## Do this
Change "route shield" to "highway marker" in the listing, from the line with "Task: Click the 100℃ label on the curve graph" up to and including the line with "Action: click(x=690, y=72)", and return only those lines with everything else unchanged. Omit the pictures from your answer.

- - - - -

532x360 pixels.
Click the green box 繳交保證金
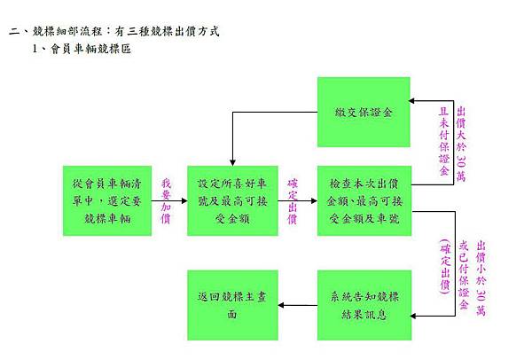point(364,113)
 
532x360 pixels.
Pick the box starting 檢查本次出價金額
point(364,200)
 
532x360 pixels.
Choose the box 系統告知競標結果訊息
point(364,305)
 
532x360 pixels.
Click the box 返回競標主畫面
point(232,305)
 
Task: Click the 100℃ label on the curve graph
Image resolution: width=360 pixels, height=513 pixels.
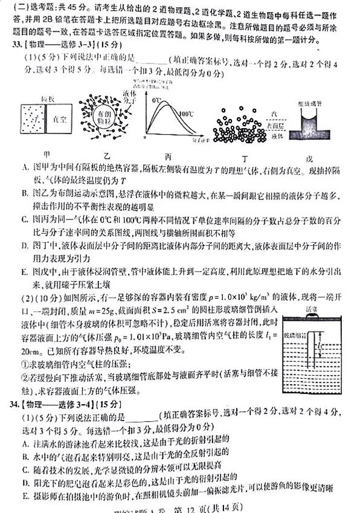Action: (x=186, y=113)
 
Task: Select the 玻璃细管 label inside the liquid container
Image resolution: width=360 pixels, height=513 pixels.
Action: (x=295, y=334)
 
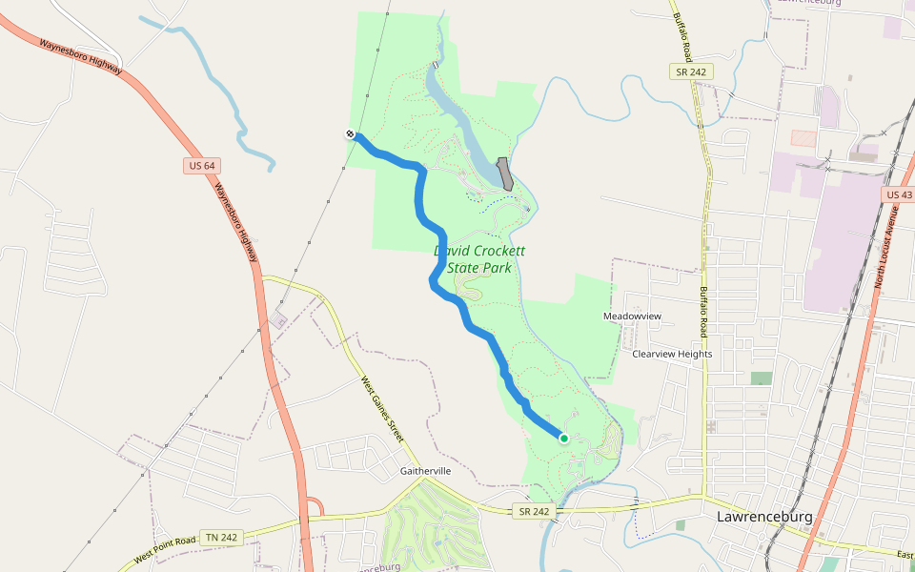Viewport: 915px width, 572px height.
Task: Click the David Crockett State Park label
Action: click(x=479, y=259)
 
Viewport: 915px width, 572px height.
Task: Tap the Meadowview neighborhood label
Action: click(x=632, y=316)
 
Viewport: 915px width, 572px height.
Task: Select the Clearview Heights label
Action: click(x=672, y=354)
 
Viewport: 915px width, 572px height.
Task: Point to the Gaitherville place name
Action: click(x=425, y=471)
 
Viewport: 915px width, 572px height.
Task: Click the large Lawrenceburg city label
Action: click(x=763, y=517)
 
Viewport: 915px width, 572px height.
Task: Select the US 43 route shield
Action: click(x=898, y=194)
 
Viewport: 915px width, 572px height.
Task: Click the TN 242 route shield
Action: click(x=224, y=538)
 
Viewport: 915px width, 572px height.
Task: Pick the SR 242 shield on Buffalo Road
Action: click(x=690, y=72)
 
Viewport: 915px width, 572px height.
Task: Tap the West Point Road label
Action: click(x=165, y=547)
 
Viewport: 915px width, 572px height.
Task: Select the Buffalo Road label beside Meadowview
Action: click(x=704, y=313)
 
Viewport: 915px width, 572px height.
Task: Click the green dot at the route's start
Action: click(x=563, y=439)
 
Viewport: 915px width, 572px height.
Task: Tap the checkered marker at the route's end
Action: click(x=351, y=134)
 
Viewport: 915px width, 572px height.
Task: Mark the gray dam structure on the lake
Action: click(x=505, y=174)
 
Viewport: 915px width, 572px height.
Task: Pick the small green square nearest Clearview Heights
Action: click(x=761, y=378)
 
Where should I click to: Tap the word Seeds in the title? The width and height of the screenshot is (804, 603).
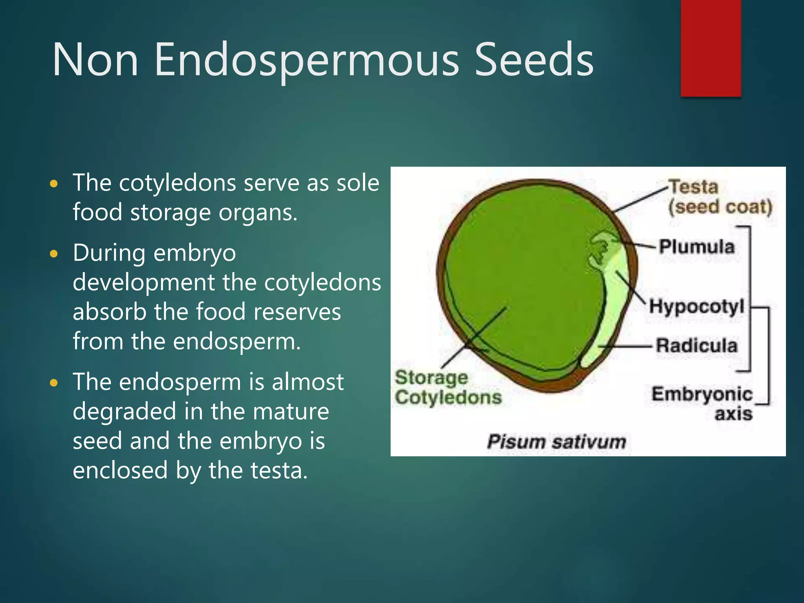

- - - - -

## Finished task
Task: Click the 100℃ label on the curve graph
Image resolution: width=360 pixels, height=513 pixels.
Action: (x=186, y=113)
 
Task: Select the 玻璃细管 label inside the liquid container
Image resolution: width=360 pixels, height=513 pixels.
Action: (x=295, y=334)
 
Viewport: 915px width, 572px height.
Task: Click the David Crockett State Park label
Action: click(x=479, y=259)
 
Viewport: 915px width, 572px height.
Task: Tap the Meadowview neighborhood label
Action: click(x=632, y=316)
 
Viewport: 915px width, 572px height.
Task: Select the Clearview Heights label
Action: click(x=672, y=354)
 
Viewport: 915px width, 572px height.
Task: Point to the Gaitherville place name
Action: click(x=425, y=471)
 
Viewport: 915px width, 572px height.
Task: Click the large Lawrenceburg city label
Action: click(x=763, y=517)
 
Viewport: 915px width, 572px height.
Task: Select the US 43 highway marker
Action: click(x=898, y=194)
 
Viewport: 915px width, 572px height.
Task: Click the TN 242 highway marker
Action: click(x=224, y=538)
 
Viewport: 915px width, 572px height.
Task: Pick the SR 242 shield on Buffalo Road
Action: click(x=690, y=72)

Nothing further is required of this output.